Text

How Eagles QB Jalen Hurts Continues to Prove Everyone Wrong

More from Albert Breer: The Colts Are Creating an Empowered Pro in Anthony RichardsonTakeaways: Drafting a QB May Be More of a Gamble Than Ever | Trevor Lawrence’s Path: Think Brett Favre, Dan Marino and Tom Brady

The last question I had for Jalen Hurts elicited the shortest, and maybe most interesting, answer he’d give me. For a few minutes, after the Eagles’ joint practice with the Colts, the quarterback and I had talked about his progress, his background, and where he and Philadelphia are headed, coming off an NFC championship and Super Bowl loss in 2022.

And in discussing how far he’s come already, I said that he had to have hated—back when he was at Alabama, and even Oklahoma, and even after winning a national title and making it to New York as a Heisman finalist—people pigeonholing him as a “running quarterback.”

“I didn’t,” he says, smiling as he walked away. “It’s the reason why I am who I am.”

So what does he mean by that? The answer brings plenty of insight into who he is.

Eagles coach Nick Sirianni on Hurts: "If anyone’s going to reach their ceiling, it’s going to be Jalen."

Given problem A
Condense the paragraph of the Jalen Hurts article that begins "The last question I had for Jalen Hurts" into one or two sentences, keeping its main facts.
Given problem B
Write the next few paragraphs of the Jalen Hurts article, picking up after its last line.

Stored data
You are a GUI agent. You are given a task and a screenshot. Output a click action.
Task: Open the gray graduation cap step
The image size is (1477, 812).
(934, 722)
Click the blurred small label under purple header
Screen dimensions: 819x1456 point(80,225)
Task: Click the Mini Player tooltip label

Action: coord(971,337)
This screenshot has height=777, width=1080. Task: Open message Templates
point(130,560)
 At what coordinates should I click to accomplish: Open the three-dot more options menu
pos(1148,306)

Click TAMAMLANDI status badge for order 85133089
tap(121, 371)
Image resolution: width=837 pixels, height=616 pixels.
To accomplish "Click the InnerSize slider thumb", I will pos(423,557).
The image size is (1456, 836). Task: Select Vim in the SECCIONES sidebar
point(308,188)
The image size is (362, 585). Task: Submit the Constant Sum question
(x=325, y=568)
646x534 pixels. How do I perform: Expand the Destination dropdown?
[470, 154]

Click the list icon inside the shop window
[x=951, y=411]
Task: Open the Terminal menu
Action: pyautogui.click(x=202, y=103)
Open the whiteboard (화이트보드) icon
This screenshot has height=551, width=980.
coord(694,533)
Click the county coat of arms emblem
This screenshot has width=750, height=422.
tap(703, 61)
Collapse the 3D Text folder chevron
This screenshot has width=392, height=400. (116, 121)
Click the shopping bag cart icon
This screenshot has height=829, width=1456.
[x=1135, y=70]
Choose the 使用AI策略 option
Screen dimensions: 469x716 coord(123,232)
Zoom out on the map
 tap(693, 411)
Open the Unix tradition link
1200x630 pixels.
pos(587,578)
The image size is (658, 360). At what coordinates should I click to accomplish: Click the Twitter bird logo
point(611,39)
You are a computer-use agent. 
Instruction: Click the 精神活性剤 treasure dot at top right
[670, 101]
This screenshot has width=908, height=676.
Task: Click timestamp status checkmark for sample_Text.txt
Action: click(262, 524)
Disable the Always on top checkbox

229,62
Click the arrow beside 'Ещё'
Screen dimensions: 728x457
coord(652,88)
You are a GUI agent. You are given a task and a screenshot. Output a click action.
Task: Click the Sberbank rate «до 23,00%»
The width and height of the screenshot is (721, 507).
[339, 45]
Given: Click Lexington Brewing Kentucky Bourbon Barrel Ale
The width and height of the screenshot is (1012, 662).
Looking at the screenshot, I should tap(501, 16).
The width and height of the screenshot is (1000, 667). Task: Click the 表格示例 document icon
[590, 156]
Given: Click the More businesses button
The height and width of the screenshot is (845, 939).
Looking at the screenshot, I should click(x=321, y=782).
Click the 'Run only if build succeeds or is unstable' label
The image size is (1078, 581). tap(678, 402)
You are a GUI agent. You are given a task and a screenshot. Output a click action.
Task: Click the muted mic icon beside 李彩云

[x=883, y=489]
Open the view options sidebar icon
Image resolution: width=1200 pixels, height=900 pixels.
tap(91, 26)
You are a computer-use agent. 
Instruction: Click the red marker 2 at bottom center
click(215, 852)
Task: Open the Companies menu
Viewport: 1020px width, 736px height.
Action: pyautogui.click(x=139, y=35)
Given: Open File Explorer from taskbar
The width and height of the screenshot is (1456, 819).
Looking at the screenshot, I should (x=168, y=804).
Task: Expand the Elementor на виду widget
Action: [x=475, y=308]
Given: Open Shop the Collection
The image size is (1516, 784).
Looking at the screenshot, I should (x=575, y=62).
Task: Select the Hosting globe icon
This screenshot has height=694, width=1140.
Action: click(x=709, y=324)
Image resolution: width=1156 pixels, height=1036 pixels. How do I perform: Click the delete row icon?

Exercise result A
After the Eagles' joint practice with the Colts, the writer spent a few minutes talking with Jalen Hurts about his progress, his background, and where he and Philadelphia were headed after an NFC championship and a Super Bowl loss in 2022. The final question drew Hurts's shortest and perhaps most interesting answer.

Exercise result B
Tommy Gilligan/USA TODAY Sports

Hurts was intentionally leaving his words open to interpretation, as if that reason was obvious to him, and up to everyone else to figure out. My interpretation, then, was that Hurts doesn’t operate in the boxes that people try to put him in as a player.

It’s a tough point to argue with him. In fact, that, to me, is a big part of why the Eagles didn’t skip a beat in giving him (at the time) the richest contract (five-year, $255 million extension) an NFL quarterback has ever gotten, three years after selecting him in the second round.

It’s because there’s no telling just where this story is going next.

Proof of that isn’t just in that he’s made so much progress over the past three years, going from second-round project to backup-spot player to tentative starter to affirmed starter to the Super Bowl and confirmed franchise quarterback. It’s in the minute areas in which that progress has come—specifically, the boring parts of quarterbacking that few without a key card to an NFL facility would know.

In particular, it’s how Hurts improved his anticipation, accuracy and pocket presence. It happened through changing his body to become a more fluid thrower, which allowed for him to throw more accurately. That, added to tireless work in learning the game at a deeper level, allowed him to threaten defenses with his arm, rather than his feet.

In short, you tell him he can’t improve in those areas, and he’ll tell you more than just that you’re wrong. He’ll carve out a path to prove you wrong, then follow that path, regardless of how long and winding the path may have to be.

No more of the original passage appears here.